1 – Overview 2 – Infrastructure 3 – Rolling Stock 4 – Train services 5 – Economics & Post evaluation

Key words

This section explain:  
• Commercial specifications
• Open access and regulation in Europe
• Traffic density
• Maintenance

Commercial specifications

In the 1980s and 1990s, as already explained, the idea was to better manage railway finances and split services, making each financially accountable according to its mission. Long-distance services were considered capable of being financially autonomous and therefore no longer entitled to receive subsidies.

Most high-speed train operators are state-owned companies, with the notable exception of Japan, where since 1987 five private companies own the infrastructure, trains and stations. Elsewhere in Europe, operators do not receive subsidies but pay a toll to access the infrastructure. They operate in a commercial environment where costs are covered by ticket sales. In China, South Korea, and Taiwan, a single company operates the infrastructure, the stations, and the train services.

Open access and regulation in Europe
However, for the European Commission, this did not mean that only the incumbent operator could run high-speed trains. New operators were seen as welcome—not only to challenge the incumbent (lowering prices) but above all to grow the market and try to shift some air and road passengers to efficient trains.

But as soon as several operators share the same infrastructure, regulation, governance and organisational issues are sensitive aspects in the market of public utilities especially when these markets require and aim at initiating homogenisation processes.

This is how the Directive 2012/34/EU came about, which requires each EU Member State to establish an independent regulatory body to ensure fair, non-discriminatory access to railway infrastructure and services. This obligation supports the creation of a single European railway area by preventing dominant operators or infrastructure managers from distorting competition and to erect barriers.

The body monitors compliance, handles complaints, and enforces transparent charging and capacity allocation. Its independence from railway undertakings, infrastructure managers, and political influence ensures impartial decisions. By safeguarding fair competition and resolving disputes, it removes hidden barriers for cross-border and new entrants, making EU railway market liberalisation effective and consistent across all Member States.

Following the European law (Directive 2012/34), the Regulator has to be fully independent from the government, from businesses and Infrastructure operators in order to avoid conflicts of interest. These principles do not apply elsewhere in the world, particularly in Asia, where the HSR operator remains the entity that operates the infrastructure.

Italy was the first country which implemented an ‘open access’ competition between the incumbent rail operator FS (now Trenitalia) and a new company in the high-speed segment, by allowing the arrival of a new operator in April 2012, which at the time was said ‘would not last long…’

On-track HSR competition in Italy took place in a very specific context: a long term declining Italian railway demand coupled with a negative European macroeconomic environment and physical positive factors. Facing these challenges, the NTV new operator’s shareholders opted for an ambitious strategy of costly investments and an innovative rail business model.

## DATA RECORDS

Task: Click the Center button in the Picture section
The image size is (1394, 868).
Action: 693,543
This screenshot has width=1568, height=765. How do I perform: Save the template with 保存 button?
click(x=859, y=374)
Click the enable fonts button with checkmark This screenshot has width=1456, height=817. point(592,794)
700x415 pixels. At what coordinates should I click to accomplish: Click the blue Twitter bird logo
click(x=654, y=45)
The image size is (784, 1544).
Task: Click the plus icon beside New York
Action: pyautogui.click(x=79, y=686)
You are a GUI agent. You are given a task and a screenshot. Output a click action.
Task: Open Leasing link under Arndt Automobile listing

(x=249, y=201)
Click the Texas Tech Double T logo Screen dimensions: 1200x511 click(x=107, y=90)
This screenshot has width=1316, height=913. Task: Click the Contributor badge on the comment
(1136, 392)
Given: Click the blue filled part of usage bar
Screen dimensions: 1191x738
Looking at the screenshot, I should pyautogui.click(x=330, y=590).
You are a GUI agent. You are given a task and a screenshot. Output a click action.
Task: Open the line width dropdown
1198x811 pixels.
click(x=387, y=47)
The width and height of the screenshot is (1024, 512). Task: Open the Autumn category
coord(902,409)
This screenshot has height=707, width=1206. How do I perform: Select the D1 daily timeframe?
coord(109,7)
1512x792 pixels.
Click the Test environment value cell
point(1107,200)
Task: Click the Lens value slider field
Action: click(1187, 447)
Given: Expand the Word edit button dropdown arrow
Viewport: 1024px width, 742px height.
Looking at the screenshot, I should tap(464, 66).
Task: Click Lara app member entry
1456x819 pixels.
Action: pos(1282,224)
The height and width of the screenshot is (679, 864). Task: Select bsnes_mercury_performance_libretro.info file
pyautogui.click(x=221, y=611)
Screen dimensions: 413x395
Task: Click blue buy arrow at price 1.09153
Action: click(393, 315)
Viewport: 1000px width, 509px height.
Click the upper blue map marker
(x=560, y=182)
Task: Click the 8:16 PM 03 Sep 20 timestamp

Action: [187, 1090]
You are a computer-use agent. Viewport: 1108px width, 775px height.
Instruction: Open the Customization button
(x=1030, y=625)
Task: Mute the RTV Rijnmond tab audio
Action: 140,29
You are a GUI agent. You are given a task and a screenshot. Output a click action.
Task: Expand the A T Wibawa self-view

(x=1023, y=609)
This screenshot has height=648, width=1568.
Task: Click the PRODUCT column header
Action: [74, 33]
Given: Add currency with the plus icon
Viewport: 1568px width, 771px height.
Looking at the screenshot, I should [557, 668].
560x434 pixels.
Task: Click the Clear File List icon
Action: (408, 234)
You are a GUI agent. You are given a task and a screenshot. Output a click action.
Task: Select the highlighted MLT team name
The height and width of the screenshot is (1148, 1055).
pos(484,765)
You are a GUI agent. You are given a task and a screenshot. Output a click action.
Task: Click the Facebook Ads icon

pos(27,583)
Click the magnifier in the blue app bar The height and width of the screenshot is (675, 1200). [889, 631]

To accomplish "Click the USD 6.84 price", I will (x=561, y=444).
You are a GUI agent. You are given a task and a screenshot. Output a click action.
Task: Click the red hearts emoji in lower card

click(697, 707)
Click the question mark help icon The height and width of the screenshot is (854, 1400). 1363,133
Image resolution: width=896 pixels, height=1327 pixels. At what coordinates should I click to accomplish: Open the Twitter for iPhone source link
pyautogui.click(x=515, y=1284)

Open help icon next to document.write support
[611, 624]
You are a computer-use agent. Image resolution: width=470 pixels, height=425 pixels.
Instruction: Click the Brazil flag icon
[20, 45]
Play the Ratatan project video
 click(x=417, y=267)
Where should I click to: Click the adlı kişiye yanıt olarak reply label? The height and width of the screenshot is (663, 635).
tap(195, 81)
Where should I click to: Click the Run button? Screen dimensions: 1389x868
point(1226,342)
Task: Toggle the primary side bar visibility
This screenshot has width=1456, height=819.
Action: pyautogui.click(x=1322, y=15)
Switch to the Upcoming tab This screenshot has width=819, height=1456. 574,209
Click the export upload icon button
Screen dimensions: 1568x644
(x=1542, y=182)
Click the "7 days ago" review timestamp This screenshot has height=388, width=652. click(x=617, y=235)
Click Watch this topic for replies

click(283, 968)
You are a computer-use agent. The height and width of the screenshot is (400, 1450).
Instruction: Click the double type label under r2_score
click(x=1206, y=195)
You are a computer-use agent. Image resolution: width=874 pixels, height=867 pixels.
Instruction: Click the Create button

## WHAT THIS EXERCISE ASKS
- A) According to the high-speed rail passage, which directive requires each EU Member State to set up an independent regulatory body for railway access?
- B) Continue the high-speed rail passage, picking up after its final sentence.

## ANSWERS FOR THE TASKS
- A) Directive 2012/34/EU.

- B)
Today, NTV-Italo is estimated to be worth more than €4 billions by managing of only 120 trains per day. The company operates their trains on the same tracks and in the same stations as the incumbent operator Trenitalia, which retains two-thirds of the high-speed market. SNCF will be soon the third operator on Italian tracks. There is now no one in Italy to challenge this model of liberalisation, except radical left.

Traffic density

The traffic density on a high-speed line depends greatly on the network configuration and the market. In Spain, for example, the market is very limited, and the lines are largely underutilized. In other countries, such as France, hub-and-spoke lines can be heavily used. For instance, France overlays several distinct traffic flows on its Paris–Marseille line: Paris–Lyon, Paris–Switzerland, Paris–Marseille, and Paris–Montpellier.

Traffic density also varies significantly depending on the number of intermediate stops. This is particularly the case in Italy, but even more so in Germany, Japan, and Taiwan. All intermediate stations may be served, or only partially served. This requires a mix of trains that stop at only one, two, or three stations, and others that stop at several stations—or even all stations. All of this impacts the timetable structure and the ability of a high-speed line to accommodate a certain number of trains per hour.

Traffic density is also a matter of braking capacity. The advances and innovations enjoyed by each component of the high-speed system have, for example in France, made it possible to increase from an initial throughput of 12 trains per hour per direction at 260 km/h in 1981, to 15 trains per hour per direction at 320 km/h in 2007.

The Tōkaidō Shinkansen in Japan operates at very high frequency: at peak times the line runs on the order of 12–16 trains per hour in each direction, and JR Central reports a maximum/typical operational frequency in the same range (daily service peaks and special seasonal increases can push that frequency even higher).

Timetable patterns on the Tokyo–Shin-Osaka corridor historically follow a dominant “fast” service mix: recent timetable analyses and JR material describe a typical peak pattern often summarized as “12-2-2” — roughly twelve limited-stop Nozomi, two semi-fast Hikari and two all-stop Kodama per hour — i.e. Nozomi ~75%, Hikari ~12.5% and Kodama (all-stations) ~12.5% of the hourly departures in that pattern.

The Milano–Roma high-speed corridor typically carries on the order of 80–100 high-speed departures per day in each direction with two operators (Trenitalia + NTV-Italo), which translates to roughly 4–6 trains per hour on average across the service day (higher at peaks, lower late evening).

Non-stop “express” workings represent a minority but significant share of  ca 25–30% of departures on some timetables, while the remainder are limited-stop or all-stations-services—mostly limited-stop fast Frecciarossa/Italo plus a smaller number of regional-pattern calls.

As of today, the Paris–Lyon high-speed line (LGV Sud-Est) operates at a maximum capacity of 13 trains per hour per direction during peak times. This service level is supported by the existing TVM (Transmission Voie-Machine) signalling system.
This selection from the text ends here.